About this task. Produce as output only the lines below starting at the line with "FAQ (1545, 1263)" and continuing through the line with "getLongValue (158, 1537)", each one exactly as written.

Dataset records.
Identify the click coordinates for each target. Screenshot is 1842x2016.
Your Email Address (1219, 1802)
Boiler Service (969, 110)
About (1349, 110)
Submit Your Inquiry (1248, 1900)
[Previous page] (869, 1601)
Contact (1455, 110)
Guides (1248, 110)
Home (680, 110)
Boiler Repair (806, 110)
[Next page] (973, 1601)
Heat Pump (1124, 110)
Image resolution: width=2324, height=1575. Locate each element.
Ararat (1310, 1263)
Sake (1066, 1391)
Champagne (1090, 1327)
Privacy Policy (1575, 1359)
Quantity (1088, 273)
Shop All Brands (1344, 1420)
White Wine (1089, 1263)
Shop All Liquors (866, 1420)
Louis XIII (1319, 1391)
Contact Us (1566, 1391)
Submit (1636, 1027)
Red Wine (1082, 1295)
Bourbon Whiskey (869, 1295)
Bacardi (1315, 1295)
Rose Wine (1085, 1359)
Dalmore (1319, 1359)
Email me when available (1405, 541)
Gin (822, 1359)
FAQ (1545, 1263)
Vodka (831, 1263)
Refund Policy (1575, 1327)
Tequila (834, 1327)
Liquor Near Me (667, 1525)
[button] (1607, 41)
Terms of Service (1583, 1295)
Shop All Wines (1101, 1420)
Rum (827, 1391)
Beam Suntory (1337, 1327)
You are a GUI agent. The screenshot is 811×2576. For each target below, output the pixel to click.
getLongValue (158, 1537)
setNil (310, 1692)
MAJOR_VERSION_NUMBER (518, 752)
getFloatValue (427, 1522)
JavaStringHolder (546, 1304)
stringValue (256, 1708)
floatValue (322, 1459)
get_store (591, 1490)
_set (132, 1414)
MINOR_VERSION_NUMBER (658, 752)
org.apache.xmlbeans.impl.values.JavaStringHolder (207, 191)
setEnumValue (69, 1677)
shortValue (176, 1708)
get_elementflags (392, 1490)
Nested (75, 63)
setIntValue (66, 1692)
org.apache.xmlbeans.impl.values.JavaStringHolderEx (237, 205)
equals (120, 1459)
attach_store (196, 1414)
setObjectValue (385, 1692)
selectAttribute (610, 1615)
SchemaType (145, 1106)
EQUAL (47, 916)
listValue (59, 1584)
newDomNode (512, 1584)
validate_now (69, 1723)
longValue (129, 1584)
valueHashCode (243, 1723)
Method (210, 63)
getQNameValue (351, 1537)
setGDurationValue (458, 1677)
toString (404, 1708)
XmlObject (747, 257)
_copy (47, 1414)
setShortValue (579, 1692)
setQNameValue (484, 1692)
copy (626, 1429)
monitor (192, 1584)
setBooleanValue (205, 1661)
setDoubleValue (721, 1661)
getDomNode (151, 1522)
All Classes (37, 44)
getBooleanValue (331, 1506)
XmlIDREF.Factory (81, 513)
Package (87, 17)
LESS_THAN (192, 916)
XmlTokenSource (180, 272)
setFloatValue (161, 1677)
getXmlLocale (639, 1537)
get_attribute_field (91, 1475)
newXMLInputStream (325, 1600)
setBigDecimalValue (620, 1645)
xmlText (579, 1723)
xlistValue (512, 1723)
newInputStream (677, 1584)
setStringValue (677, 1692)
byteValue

Task solution.
FAQ (1545, 1263)
Vodka (831, 1263)
Refund Policy (1575, 1327)
Tequila (834, 1327)
Liquor Near Me (667, 1525)
[button] (1607, 41)
Terms of Service (1583, 1295)
Shop All Wines (1101, 1420)
Rum (827, 1391)
Beam Suntory (1337, 1327)
You are a GUI agent. The screenshot is 811×2576. For each target below, output the pixel to click.
getLongValue (158, 1537)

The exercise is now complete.